Let the chickpeas soak the night before. The next day we cook them drained and covered with new water in the pressure cooker or pressure cooker for 30 minutes, also adding the lean meat, a piece of ham, a tablespoon of paprika and the whole head of garlic. We do it with the pot closed in the maximum pressure position (two rings or similar, depending on the model).
Once the chickpeas are cooked, remove the cooked head of garlic and discard it. Cut the tagarninas into small pieces and add them to the pan, along with the chorizos. Cook for 40 minutes, now without covering the pot. We remove the tagarninas that we can and reserve them to be able to add them later at the end of the recipe, so that they preserve their texture. We also add the potatoes, peeled and cut into portions.
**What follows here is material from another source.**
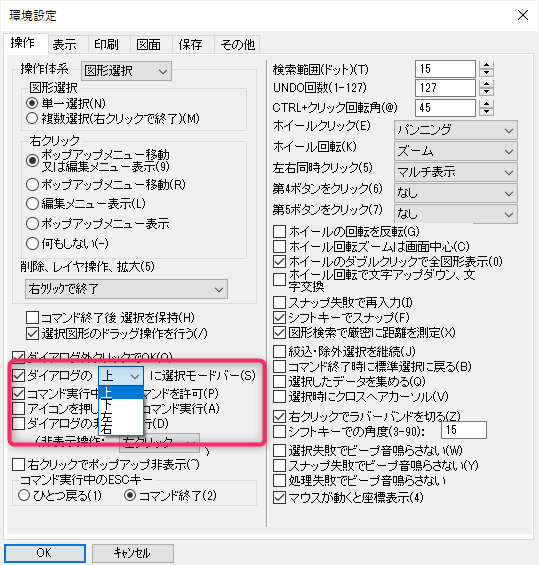Select 編集メニュー表示(L) radio option
Viewport: 539px width, 565px height.
click(x=86, y=204)
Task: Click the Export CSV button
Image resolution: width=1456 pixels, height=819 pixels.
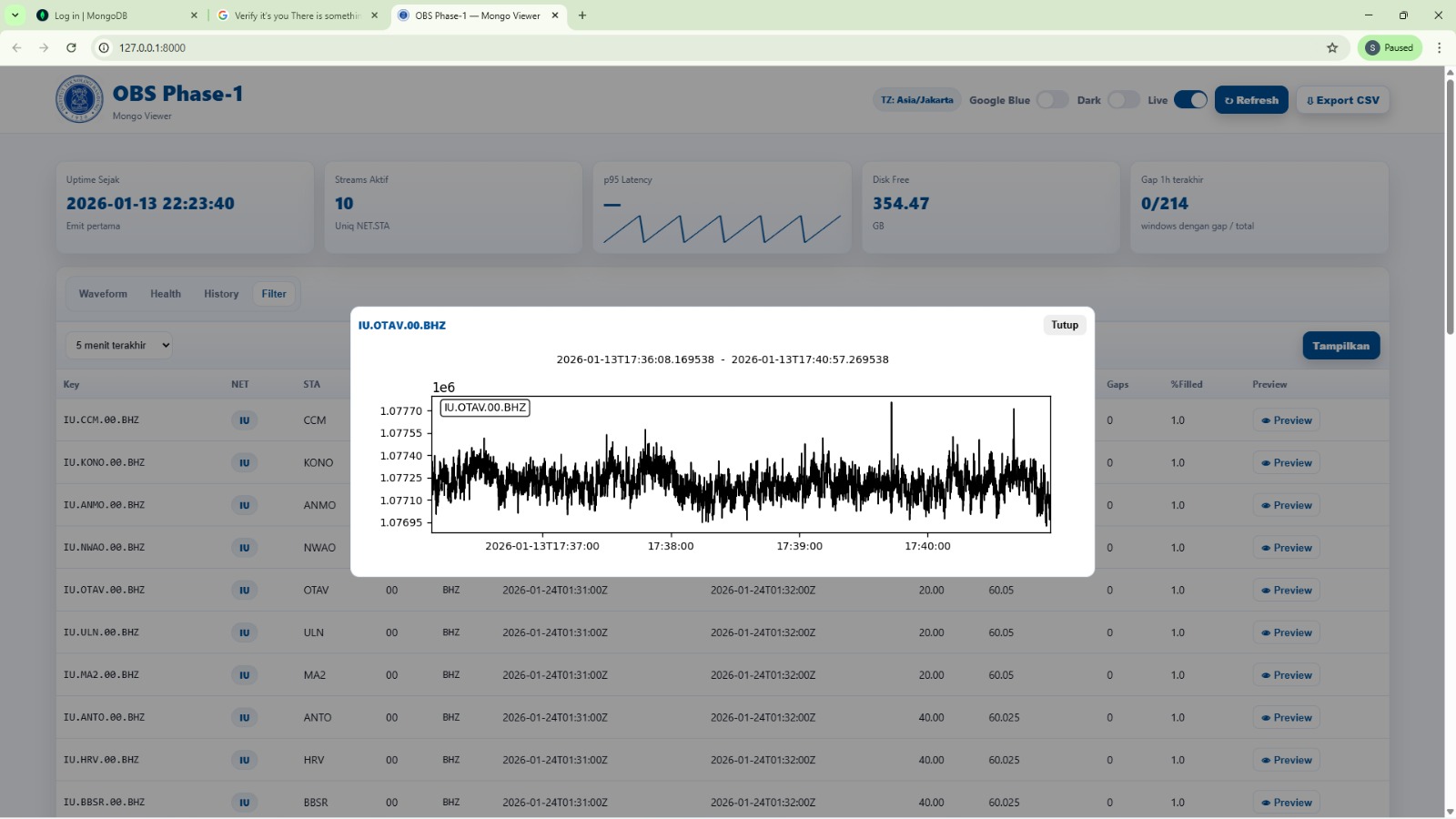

In a mortar, mash two cloves of garlic with a pinch of salt and another of cumin. We add the mashed to the reserved tagarninas and after mixing it well, we return everything to the saucepan. Cut the chorizos into portions and give a boil for five minutes at a time so that the flavors are well integrated.
It is preferable to let the Cadiz stew of tagarninas rest from one day to the next, -like almost all preparations with legumes and other stews-, since they are more established, but you can eat this delicious spoon dish on the day, if you can’t wait. If you have made it in the morning, at lunchtime you just have to reheat it so that it is perfect.